+++ Records for the exercise +++

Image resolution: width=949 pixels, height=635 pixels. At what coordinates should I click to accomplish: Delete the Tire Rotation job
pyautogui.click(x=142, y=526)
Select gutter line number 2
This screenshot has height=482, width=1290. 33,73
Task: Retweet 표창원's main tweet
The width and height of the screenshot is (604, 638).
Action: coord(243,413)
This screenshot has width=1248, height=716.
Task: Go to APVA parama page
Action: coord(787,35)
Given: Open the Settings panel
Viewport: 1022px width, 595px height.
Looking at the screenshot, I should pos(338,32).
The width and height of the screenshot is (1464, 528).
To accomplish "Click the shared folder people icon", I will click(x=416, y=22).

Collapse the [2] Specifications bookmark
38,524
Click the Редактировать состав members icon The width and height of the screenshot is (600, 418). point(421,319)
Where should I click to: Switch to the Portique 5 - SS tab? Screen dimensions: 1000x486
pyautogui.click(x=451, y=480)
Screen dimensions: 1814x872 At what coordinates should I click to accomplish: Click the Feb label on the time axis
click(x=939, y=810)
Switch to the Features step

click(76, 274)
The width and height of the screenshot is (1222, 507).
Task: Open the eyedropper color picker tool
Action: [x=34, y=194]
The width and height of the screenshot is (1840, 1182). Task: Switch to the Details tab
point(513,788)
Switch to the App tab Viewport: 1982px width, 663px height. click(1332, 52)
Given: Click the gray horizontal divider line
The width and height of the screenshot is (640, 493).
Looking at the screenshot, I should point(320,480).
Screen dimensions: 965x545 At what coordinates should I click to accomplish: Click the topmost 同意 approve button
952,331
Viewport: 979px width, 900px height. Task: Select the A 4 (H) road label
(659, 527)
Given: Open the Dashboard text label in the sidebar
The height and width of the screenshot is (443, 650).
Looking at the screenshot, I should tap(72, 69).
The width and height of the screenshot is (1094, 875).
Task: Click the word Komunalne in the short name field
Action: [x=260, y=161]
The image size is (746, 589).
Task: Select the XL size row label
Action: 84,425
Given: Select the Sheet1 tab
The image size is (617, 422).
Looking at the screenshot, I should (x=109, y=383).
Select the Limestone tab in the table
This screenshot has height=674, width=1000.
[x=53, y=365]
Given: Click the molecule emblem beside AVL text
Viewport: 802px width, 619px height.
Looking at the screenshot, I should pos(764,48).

+++

▶ [What you have to do] Output only the lines from the one that contains "This screenshot has height=674, width=1000." through the last line of the data above, each restated exactly.

▶ [Exercise result]
This screenshot has height=674, width=1000.
[x=53, y=365]
Given: Click the molecule emblem beside AVL text
Viewport: 802px width, 619px height.
Looking at the screenshot, I should pos(764,48).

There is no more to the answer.